I went back to working, eventually. Things are different than they used to be, but I feel just as capable (if not more than before) to handle things in front of me. I’m more equipped to weather storms I go through on a daily basis, whether that’s chaos at work or my own inner demons. Sitting in a meeting or giving feedback, I will feel faint or lightheaded. I will get panicked. I expect it. But I know now that typically, people don’t notice and even better, the anxiety will pass. It always passes. It doesn’t get in the way of me doing my job — I try to work with the panic, instead of against it. I welcome it, let it happen and I do what I need to do. Some days are harder than others, and I give myself the room to not be okay. To work from home if I need to or just take a walk outside.

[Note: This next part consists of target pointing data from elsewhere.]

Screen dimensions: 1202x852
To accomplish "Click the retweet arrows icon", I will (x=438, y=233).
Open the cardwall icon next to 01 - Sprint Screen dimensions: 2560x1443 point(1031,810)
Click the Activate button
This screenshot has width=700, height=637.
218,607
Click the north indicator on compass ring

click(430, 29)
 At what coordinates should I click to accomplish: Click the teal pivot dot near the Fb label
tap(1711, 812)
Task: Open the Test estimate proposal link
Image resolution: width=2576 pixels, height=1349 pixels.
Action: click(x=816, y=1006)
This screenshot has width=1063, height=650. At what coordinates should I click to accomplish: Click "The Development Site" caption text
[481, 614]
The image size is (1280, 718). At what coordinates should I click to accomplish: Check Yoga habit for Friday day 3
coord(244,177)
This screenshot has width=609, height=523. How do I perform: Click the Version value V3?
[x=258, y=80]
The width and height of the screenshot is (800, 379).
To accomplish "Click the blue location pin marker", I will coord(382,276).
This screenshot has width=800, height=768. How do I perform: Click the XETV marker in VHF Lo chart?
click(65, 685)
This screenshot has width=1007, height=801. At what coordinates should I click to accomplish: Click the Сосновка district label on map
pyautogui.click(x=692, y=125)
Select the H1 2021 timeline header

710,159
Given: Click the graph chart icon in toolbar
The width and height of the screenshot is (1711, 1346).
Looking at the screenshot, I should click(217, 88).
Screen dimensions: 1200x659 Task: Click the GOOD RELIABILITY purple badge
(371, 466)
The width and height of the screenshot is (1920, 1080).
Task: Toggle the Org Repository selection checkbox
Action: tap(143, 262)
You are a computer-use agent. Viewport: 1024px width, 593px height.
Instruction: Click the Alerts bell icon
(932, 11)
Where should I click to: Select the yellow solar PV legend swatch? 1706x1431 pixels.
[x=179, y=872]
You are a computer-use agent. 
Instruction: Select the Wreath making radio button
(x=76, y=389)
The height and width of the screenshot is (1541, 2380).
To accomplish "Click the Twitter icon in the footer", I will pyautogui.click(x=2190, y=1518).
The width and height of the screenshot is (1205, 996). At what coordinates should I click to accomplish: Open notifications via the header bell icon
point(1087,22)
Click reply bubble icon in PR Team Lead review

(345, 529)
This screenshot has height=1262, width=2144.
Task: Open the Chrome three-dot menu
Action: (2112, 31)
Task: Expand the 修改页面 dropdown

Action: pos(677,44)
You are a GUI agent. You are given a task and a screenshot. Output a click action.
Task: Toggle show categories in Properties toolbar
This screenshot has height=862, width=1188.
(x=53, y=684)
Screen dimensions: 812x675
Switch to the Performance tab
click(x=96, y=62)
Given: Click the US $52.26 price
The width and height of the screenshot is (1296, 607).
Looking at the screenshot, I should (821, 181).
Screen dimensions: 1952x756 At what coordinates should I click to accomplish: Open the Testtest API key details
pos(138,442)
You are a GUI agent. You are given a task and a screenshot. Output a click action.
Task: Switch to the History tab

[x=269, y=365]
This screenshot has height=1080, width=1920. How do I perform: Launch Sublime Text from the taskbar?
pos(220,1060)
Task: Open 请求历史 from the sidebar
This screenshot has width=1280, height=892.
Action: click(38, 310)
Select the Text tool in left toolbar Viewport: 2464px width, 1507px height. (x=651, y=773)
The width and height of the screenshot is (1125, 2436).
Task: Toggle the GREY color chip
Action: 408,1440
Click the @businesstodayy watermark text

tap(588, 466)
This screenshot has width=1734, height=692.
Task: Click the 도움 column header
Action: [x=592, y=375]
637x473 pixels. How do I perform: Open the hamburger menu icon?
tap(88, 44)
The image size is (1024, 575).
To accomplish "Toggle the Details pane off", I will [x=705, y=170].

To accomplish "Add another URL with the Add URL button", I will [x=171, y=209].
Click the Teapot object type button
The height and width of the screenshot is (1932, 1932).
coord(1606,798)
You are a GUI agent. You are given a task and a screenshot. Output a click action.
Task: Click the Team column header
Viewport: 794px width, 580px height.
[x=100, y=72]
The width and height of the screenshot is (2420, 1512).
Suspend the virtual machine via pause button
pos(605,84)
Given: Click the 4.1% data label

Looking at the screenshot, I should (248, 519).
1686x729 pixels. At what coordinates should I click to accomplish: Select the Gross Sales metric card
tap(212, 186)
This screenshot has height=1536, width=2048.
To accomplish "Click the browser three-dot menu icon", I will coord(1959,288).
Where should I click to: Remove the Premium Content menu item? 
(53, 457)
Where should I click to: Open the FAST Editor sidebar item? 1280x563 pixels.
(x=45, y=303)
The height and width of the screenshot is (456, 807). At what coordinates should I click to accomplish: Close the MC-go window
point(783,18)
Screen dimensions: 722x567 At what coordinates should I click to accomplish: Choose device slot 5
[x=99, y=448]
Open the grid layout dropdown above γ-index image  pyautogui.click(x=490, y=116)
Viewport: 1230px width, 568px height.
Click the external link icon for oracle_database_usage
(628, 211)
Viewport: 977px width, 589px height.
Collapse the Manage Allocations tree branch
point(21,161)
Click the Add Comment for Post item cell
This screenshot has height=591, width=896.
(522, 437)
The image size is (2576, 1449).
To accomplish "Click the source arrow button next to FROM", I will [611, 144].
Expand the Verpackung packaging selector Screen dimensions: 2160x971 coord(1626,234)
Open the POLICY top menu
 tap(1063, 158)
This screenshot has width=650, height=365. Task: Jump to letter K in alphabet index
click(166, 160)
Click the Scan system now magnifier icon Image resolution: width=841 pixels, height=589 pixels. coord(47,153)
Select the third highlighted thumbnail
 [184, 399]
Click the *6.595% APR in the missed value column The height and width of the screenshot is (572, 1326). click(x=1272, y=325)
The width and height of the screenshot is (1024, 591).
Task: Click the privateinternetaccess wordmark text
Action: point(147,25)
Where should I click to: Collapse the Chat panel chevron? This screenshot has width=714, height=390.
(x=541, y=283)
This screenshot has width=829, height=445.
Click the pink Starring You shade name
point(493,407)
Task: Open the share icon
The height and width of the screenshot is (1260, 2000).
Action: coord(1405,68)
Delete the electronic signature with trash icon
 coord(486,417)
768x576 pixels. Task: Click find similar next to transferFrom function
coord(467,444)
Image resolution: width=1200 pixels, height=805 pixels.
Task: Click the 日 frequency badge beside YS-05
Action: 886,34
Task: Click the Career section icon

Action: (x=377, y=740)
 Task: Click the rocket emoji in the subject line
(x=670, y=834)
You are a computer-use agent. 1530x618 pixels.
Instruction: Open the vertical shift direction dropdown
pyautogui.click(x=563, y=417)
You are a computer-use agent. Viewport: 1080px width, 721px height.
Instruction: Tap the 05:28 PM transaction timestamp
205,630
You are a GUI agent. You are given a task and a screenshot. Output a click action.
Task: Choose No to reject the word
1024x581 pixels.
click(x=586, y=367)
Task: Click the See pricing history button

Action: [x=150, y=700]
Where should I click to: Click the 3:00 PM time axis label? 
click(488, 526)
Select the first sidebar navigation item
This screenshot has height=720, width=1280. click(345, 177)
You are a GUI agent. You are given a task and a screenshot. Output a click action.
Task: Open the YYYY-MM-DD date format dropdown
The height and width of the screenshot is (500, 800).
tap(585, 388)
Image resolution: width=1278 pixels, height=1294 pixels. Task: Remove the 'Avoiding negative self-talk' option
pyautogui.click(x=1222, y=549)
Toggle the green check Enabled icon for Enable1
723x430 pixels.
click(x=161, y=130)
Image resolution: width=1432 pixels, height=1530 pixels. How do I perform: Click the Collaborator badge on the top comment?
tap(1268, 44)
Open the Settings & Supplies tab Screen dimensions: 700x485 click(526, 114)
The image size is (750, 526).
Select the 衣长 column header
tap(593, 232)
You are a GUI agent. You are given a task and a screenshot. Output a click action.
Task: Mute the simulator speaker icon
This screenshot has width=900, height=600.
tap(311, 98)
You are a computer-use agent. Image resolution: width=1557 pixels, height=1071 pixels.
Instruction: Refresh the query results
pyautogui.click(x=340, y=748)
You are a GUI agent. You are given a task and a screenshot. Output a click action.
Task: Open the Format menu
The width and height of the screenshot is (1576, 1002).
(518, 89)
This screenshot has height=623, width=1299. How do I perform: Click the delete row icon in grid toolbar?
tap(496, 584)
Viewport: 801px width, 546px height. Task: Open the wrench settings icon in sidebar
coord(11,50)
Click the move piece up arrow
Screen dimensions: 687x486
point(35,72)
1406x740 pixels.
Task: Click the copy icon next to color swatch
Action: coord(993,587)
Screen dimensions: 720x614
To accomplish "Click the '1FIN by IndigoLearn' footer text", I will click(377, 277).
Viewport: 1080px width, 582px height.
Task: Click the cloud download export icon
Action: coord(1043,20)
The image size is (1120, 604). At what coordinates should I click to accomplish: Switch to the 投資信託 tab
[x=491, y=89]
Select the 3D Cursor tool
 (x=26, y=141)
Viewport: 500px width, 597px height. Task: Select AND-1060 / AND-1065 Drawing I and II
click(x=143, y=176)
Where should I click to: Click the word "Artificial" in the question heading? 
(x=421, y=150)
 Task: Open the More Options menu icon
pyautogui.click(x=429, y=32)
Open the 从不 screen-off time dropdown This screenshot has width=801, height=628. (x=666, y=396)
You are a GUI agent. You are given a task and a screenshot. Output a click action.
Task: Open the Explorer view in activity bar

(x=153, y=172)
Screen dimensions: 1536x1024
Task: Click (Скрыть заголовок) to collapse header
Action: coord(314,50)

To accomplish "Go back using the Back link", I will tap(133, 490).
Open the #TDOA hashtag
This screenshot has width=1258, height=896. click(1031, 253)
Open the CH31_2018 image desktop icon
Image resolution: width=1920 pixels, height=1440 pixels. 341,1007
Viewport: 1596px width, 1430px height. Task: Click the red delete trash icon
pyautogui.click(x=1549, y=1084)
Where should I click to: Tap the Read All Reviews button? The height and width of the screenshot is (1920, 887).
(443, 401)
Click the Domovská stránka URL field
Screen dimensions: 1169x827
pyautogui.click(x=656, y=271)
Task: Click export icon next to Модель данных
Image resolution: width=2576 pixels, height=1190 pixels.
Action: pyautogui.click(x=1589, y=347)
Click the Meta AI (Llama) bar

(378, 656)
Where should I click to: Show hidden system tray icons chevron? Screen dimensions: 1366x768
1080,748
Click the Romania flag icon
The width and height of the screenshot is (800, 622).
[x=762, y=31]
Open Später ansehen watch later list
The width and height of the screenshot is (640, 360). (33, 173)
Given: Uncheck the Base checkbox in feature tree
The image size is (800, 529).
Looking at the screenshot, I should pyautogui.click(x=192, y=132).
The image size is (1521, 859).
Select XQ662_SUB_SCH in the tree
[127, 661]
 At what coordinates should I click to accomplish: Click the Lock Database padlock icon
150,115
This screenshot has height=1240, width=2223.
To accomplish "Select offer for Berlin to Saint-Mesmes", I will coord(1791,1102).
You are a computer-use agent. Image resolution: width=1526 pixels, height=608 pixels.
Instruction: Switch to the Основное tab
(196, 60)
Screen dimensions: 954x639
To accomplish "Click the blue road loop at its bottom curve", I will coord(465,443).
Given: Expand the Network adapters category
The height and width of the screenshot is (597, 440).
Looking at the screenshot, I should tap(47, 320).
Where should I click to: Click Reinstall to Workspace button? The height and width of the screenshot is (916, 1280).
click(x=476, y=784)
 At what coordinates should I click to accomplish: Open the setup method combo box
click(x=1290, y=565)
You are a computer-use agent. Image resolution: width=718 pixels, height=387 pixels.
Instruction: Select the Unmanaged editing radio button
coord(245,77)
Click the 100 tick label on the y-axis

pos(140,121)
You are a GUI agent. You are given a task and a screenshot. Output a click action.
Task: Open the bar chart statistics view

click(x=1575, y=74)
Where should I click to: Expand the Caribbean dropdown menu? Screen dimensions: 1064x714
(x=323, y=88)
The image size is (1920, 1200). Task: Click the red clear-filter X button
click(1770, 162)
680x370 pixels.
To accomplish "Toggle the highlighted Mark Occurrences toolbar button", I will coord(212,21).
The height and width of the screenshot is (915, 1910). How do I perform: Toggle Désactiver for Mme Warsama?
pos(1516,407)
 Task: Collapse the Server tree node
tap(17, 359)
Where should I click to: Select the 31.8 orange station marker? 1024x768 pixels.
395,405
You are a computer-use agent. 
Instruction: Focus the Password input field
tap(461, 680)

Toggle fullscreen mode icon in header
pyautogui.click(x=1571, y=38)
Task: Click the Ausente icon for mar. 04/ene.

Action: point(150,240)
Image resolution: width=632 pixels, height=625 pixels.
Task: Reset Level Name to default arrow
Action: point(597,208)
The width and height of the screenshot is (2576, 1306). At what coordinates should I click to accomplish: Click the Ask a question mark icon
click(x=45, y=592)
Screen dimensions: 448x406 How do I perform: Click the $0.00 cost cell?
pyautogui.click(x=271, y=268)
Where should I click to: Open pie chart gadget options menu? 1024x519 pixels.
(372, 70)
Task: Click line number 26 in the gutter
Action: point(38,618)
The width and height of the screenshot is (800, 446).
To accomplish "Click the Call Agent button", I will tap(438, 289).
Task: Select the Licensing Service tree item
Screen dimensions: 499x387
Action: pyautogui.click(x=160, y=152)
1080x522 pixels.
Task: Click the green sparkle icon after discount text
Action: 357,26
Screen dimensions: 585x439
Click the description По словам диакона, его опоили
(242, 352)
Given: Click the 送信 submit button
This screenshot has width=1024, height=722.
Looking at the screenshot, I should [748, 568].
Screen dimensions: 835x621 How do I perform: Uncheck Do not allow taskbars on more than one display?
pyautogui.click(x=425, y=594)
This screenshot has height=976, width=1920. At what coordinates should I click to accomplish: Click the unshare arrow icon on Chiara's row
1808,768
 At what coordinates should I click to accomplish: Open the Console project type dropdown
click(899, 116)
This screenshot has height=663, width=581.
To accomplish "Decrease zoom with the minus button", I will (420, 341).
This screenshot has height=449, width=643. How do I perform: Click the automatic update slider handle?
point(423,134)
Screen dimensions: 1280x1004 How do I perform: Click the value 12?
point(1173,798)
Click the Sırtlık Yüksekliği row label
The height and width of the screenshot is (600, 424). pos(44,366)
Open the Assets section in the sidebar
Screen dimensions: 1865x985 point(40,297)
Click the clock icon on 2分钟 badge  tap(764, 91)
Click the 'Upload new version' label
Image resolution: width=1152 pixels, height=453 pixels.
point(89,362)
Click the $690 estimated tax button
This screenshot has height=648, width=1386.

Nowadays, making that space to feel whatever I’m feeling and having support that understands is a blessing. There were some people in my life that dropped off the map when I couldn’t get through dinner at a loud restaurant or grabbing a drink after work. And then there were those special, strong ones. The ones on the boat with me that still remind me of my identity and capability. I am endlessly thankful to them (and to my faith). In dark trials, their light cuts through and lifts me up. I can only hope to be there for them when they need me, unconditionally.

I used to say “I miss the old me” when this all started. But I don’t really miss her anymore. I’m stronger now, more empathetic, and less afraid. I’m learning that those of us who are prone to severe anxiety and panic are also usually more sensitive. I’d like to think this sensitivity and awareness help me in my work. Fear is a liar, and at the root of it, anxiety is fear. Fear gets smaller and smaller as we remove its power to intimidate us into not living freely.

There’s a long journey ahead for me. I know it may be many more months before I go a whole day without thinking of my panic, even longer for an entire week. That’s alright, and I can be patient. I still have moments where I feel like I can’t breathe, I have to sit down, and my world is spinning. But those moments are no longer a period. They’re a comma, leading into the next breath. The one that says: I’m alright, I’m here, I’m me.